Madeline Horath was a senior at the time. She reached out to WCIA to say she and some other survivors feel “justice was served” Monday when now 19-year-old Lyons was sentenced to 25 years for that shooting because he violated an agreement the Coles County State’s Attorney says he made with the court years ago.

Horath still lives in town and passes by her old school regularly, but she doesn’t think she’ll ever walk inside again.

“I can’t lie, even passing by here sometimes is nerve-racking and I feel myself get tense,” the 2018 graduate said, standing outside of the school for the interview.

On that fall day in September 2017, right around lunchtime, Horath heard the shots from a nearby classroom.

“You know how when you’re sleeping at night and you hear something in the distance, and it’s very vague. It was kind of like that,” she explained.

Then, almost immediately, reality began to unfold.

“Our secretary, she came over the intercom and she said that we were in lockdown and this is not a drill. And I could hear her, like, stumbling to put the phone back on the receiver.”

Horath said she and the other students in the science lab first crammed into a supply closet. From there, she tried to reach her dad.

“I remember I was trying to call him and he wasn’t picking up. And I was thinking like, oh you know, what if I don’t get to graduate? What if I don’t get to see my grandma again?” Horath said with emotion in her voice.

“All these things that went through my head.”

Then, hundreds of students — together — ran out of the school and down the sidewalk. Horath vividly remembered the heat and the blisters on her feet.

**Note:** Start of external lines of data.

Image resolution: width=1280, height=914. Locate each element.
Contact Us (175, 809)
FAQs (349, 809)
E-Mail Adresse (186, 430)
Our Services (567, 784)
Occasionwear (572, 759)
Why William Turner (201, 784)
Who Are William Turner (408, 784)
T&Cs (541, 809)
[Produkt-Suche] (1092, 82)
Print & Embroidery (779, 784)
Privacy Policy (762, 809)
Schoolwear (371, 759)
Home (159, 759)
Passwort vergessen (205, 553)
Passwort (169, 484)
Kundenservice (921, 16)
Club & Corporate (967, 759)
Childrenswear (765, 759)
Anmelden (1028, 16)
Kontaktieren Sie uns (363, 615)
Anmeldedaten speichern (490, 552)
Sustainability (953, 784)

“Everybody ran. That is the one thing that I think will stay with me forever,” she began.

“We ran out into that hallway and at first, it was quiet. And then all of a sudden I heard, like, hundreds of feet behind me and that was the eeriest thing I think I’ve ever heard in my life. Nobody was saying anything. It was just footsteps and then panting and crying and breathing.”

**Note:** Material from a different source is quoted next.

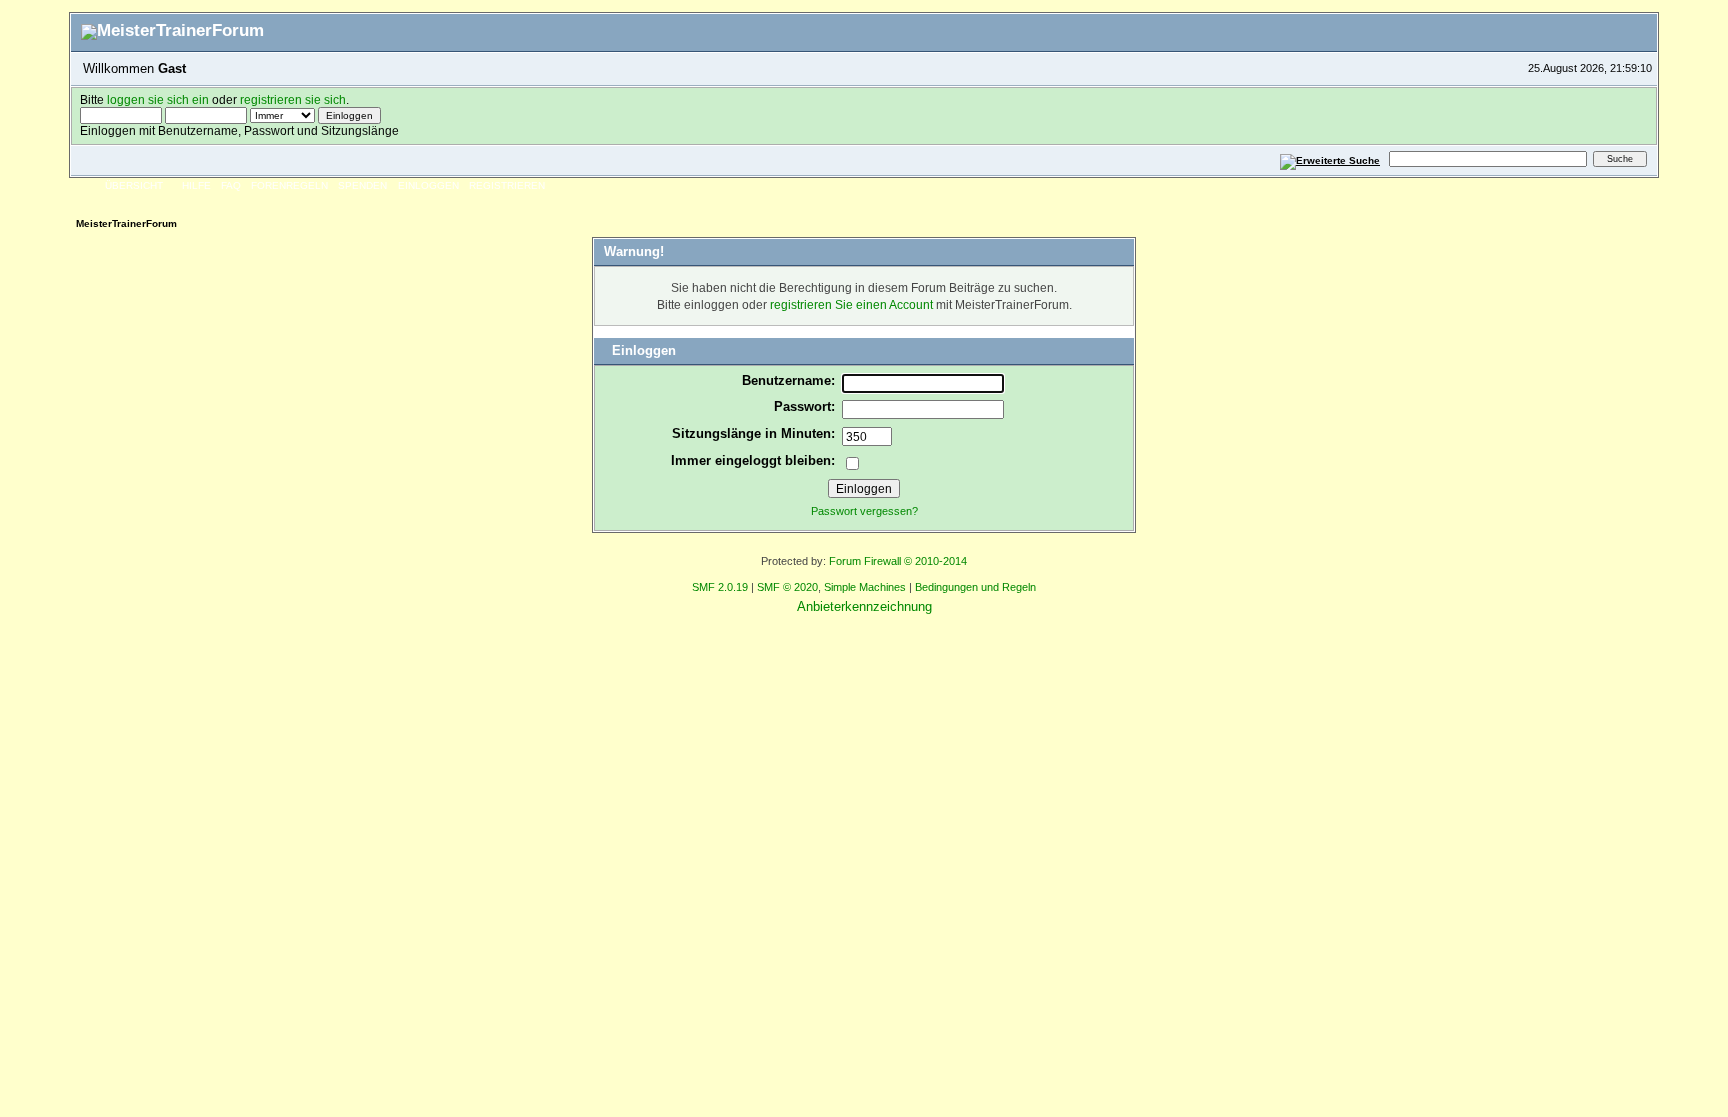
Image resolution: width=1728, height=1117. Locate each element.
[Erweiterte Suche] (1330, 158)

Lyons is set to spend the next 25 years behind bars for aggravated battery and discharging a firearm. The Class 3 felony would normally come with a sentence of 2 to 5 years.

“It was by agreement,” Coles County State’s Attorney Jesse Danley said of the sentence. “It predates me.”

It’s the harsher of two sentencing options set forth back in 2018. The judge told 15-year-old Lyons that if he got into trouble, he would serve 25 years as an adult.

“It was an agreement for what we call extended juvenile jurisdiction,” Danley explained.

The second sentencing option was implemented following Lyons’ arrest in December. The charge alleged he did not update his address with authorities when he moved back to Mattoon.

“He was sentenced originally and part of that plea was an in-reserve, for lack of a better term, 25-year DOC sentence if he violated. And he violated,” Danley said.

Horath said the updated sentence has brought with it some animosity. She said she feels like some people have been dismissive of the trauma that still lingers around the school.

The victim’s father took the stand in court back in 2018 and said he had no ill will towards Lyons or his family.